Le mouvement de solidarité devra dénoncer sans complexe l’obscénité que représente l’instrumentalisation de l’antisémitisme. Comment un régime raciste (contre les Arabes et les musulmans, et même à l’intérieur de la société juive israélienne), allié avec les Chrétiens sionistes états-uniens (des antisémites), allié avec Orban ou Bolsonaro (des antisémites), admiré par toute l’extrême droite européenne, peut-il parler au nom des victimes du génocide nazi ? Les valeurs de ceux qui martyrisent le peuple palestinien sont bien plus proches de ceux qui ont commis le génocide que de ceux qui en ont été les victimes.

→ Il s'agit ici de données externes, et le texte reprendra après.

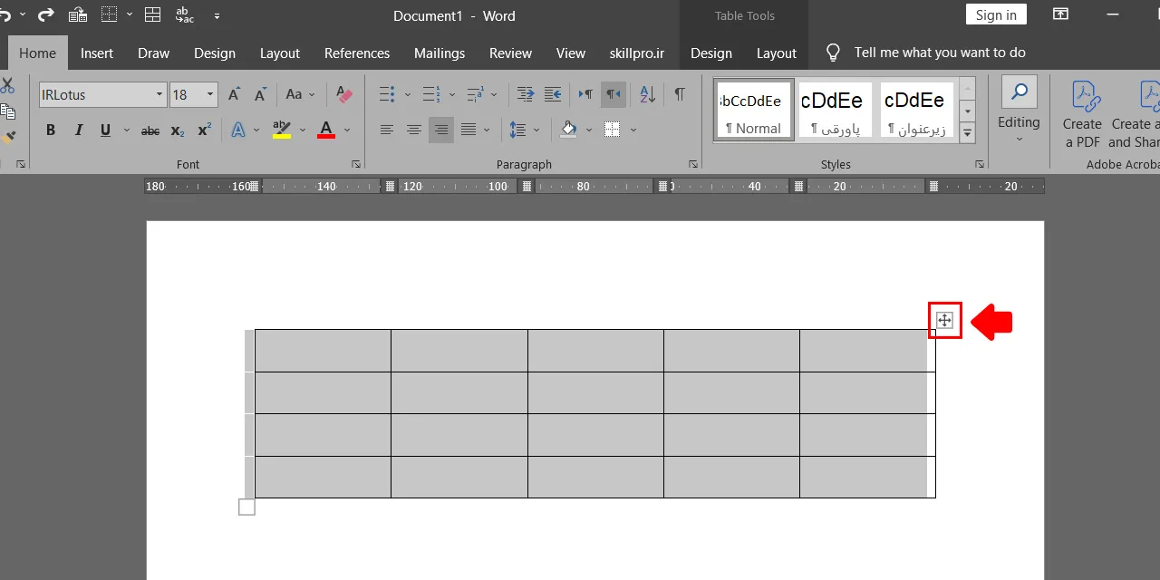Apply Bold formatting to text
This screenshot has height=580, width=1160.
51,131
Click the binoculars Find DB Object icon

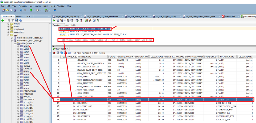coord(55,10)
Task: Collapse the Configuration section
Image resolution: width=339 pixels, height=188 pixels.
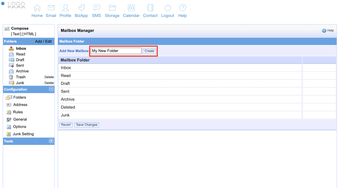Action: [51, 89]
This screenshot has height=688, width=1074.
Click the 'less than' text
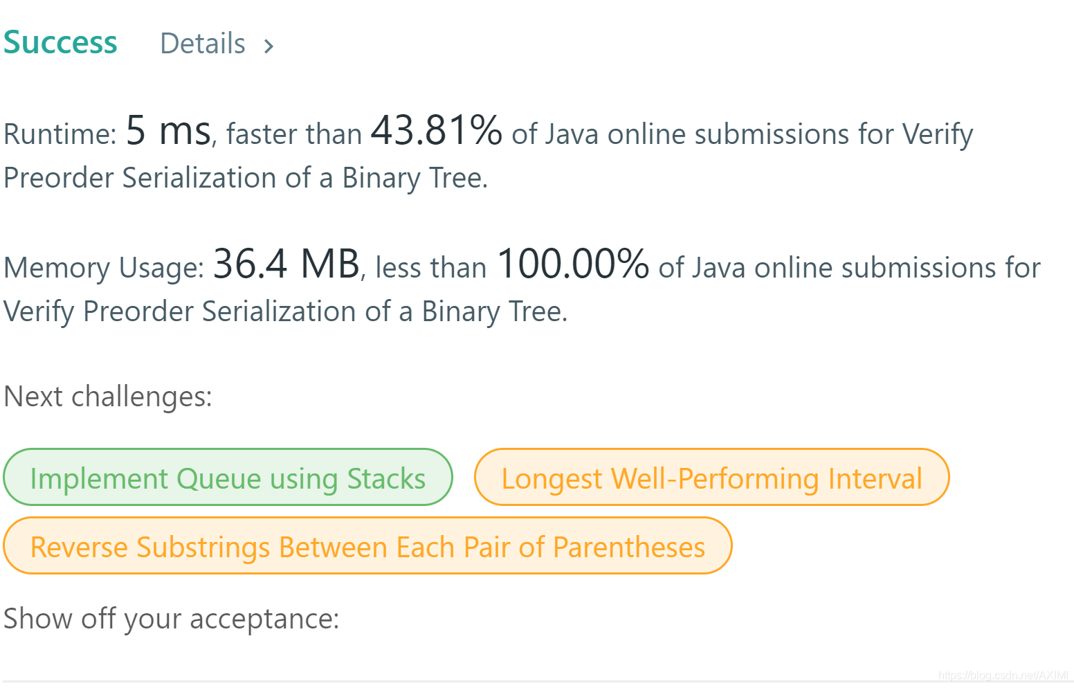[430, 268]
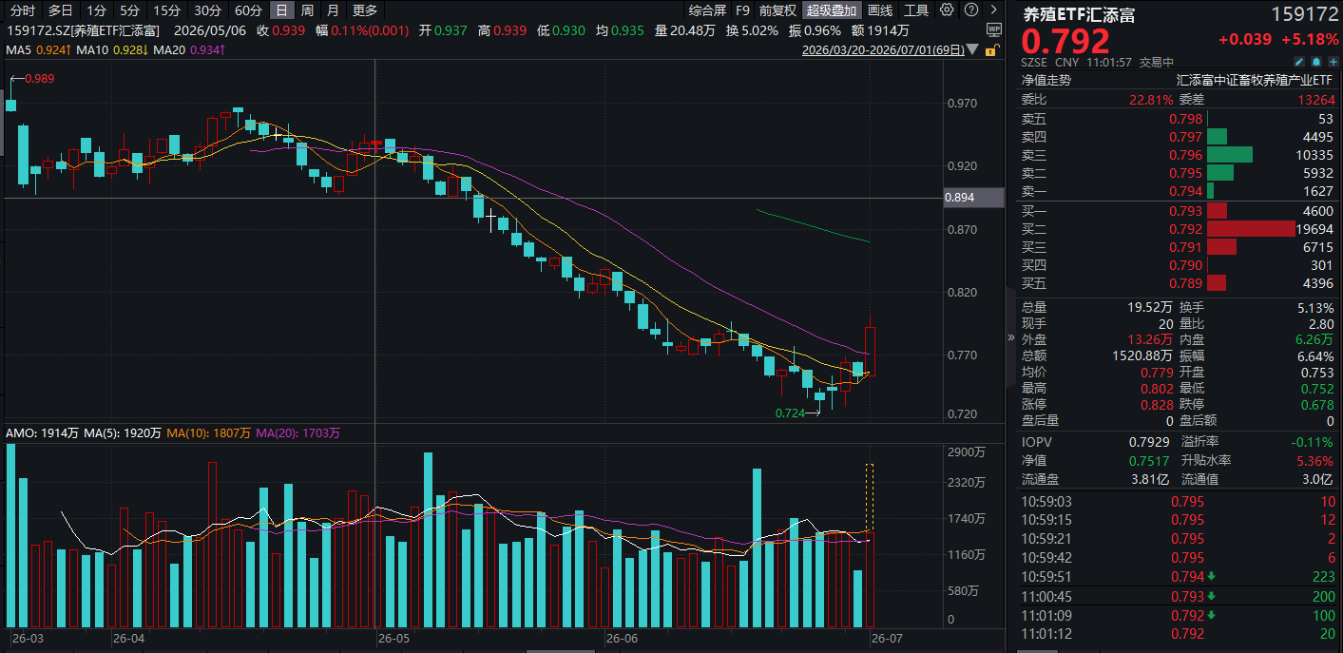1343x653 pixels.
Task: Toggle 画线 drawing mode
Action: tap(880, 10)
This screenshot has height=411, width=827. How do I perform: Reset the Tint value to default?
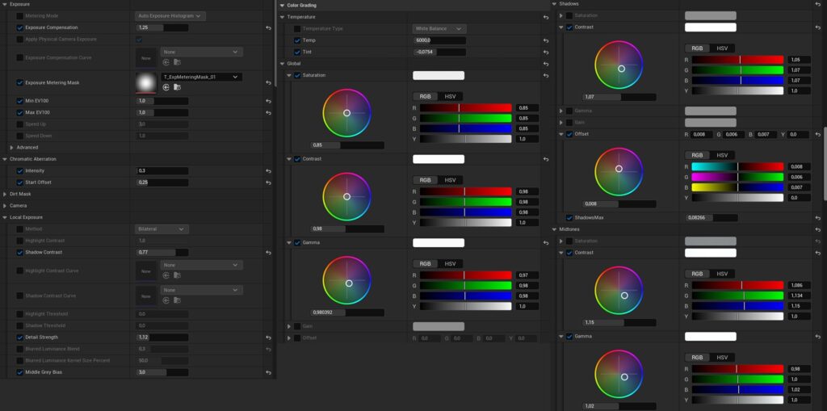click(546, 52)
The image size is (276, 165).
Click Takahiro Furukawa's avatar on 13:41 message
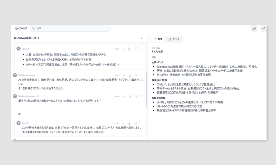(15, 75)
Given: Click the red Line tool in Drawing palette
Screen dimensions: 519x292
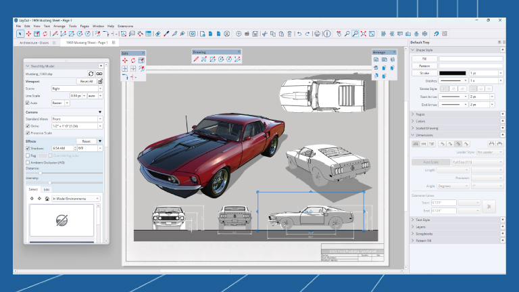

Un espoir est en train de naître aux États-Unis. 40% des Juifs du monde entier y vivent, quasiment autant qu’en Israël. L’AIPAC, le mouvement d’extrême droite allié aux néo-conservateurs n’est plus du tout majoritaire dans la communauté juive. Des mouvements antiracistes, alliés à Black lives matter se sont développés. Certains comme JVP (Jewish Voice for Peace = Voix Juive pour la Paix) dénoncent l’apartheid et se rallient au BDS. La force de cette gauche est en pleine croissance. Elle pourrait être en capacité de modifier la politique états-unienne.
L’impérialisme états-unien arme et protège Israël depuis plus de 50 ans. Cette impunité est la cause fondamentale du rouleau compresseur colonial et de la fascisation d’Israël. Soutenir les droits du peuple palestinien, c’est aussi tisser des liens internationaux pour inverser le cours actuel de l’histoire.